====== TRECHO FORNECIDO

Assim, é correto dizer que a ampla defesa constitui um direito que visa proteger réus, autores, bem como por ventura, terceiros juridicamente interessados. Contudo, somente se
constatará o efetivo aproveitamento da ampla defesa processual quando as partes inclusas na disputa litigiosa puderem por em prática o que está positivado normativamente, exercendo os direitos assegurados pela legislação vigente, dentre eles o do devido processo legal que inclui o contraditório, a ampla defesa, a dignidade da pessoa humana, entre outros.

Da Interpretação do Instituto Ampla Defesa

Foi instaurado em nossa Carta Política de 1988 um modelo constitucional do processo, o qual irradia em cada caso concreto os parâmetros constitucionais influenciados pelos princípios, de forma que estes devem ser interpretados substancialmente, em consonância com a teoria dos direitos fundamentais, desapegando-se do foco legalista, flexibilizando a aplicação da lei frente à finalidade maior que é o alcance da justiça.
A Declaração Universal dos Direitos Humanos trouxe em seu texto a ampla defesa, especificamente no inciso XI; a Convenção Americana de Direitos Humanos (Pacto de San José da Costa Rica), o trouxe em seu artigo 8º que trata das garantias judiciais.

1. DA HISTORICIDADE
1.1. Do Novo Modelo Processual

O sistema processual de um país está intimamente ligado ao momento histórico-político pelo qual vive, é um reflexo da cultura, dos valores e anseios da sociedade. Por isso, podemos observar que as mudanças ocorridas pela Constituição, como a positivação de direitos e garantias fundamentais, foram reflexo do impulso social, determinado pela expectativa de um povo que sentia necessidade de mudanças imediatas.
Logo após a segunda guerra mundial, tornou-se insustentável manter a velho e antigo constitucionalismo, pois este se baseava na priorização da vontade única do legislador em detrimento dos cidadãos, que viam seus direitos sendo violados constantemente. Contudo, como a própria sociedade clamava por mais direitos, iniciou-se uma nova forma de instituir a base constitucional, foi desde então que se cogitou num modelo diverso do anterior, com a positivação de princípios, a criação de normas programáticas e a ampliação do leque de direitos fundamentais, impulsionando, desta forma, o Neoconstitucionalismo3. 3 Para Luís Roberto Barroso são características do neoconstitucionalismo a redescoberta dos princípios jurídicos, (em especial a dignidade da pessoa humana), a expansão da jurisdição constitucional com ênfase no surgimento de tribunais constitucionais e o desenvolvimento de novos métodos e princípios na hermenêutica constitucional.

============
====== LINHAS

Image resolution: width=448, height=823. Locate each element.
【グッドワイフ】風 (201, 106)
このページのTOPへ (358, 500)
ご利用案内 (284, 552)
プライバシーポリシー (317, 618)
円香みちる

============

= PROBLEMA A RESOLVER =
Reproduza o trecho sobre a ampla defesa de "1. DA HISTORICIDADE" até "de mudanças imediatas.", sem nenhuma alteração. Os itens são um material à parte, independente do trecho.

= RESPOSTA DO EXERCÍCIO =
1. DA HISTORICIDADE
1.1. Do Novo Modelo Processual

O sistema processual de um país está intimamente ligado ao momento histórico-político pelo qual vive, é um reflexo da cultura, dos valores e anseios da sociedade. Por isso, podemos observar que as mudanças ocorridas pela Constituição, como a positivação de direitos e garantias fundamentais, foram reflexo do impulso social, determinado pela expectativa de um povo que sentia necessidade de mudanças imediatas.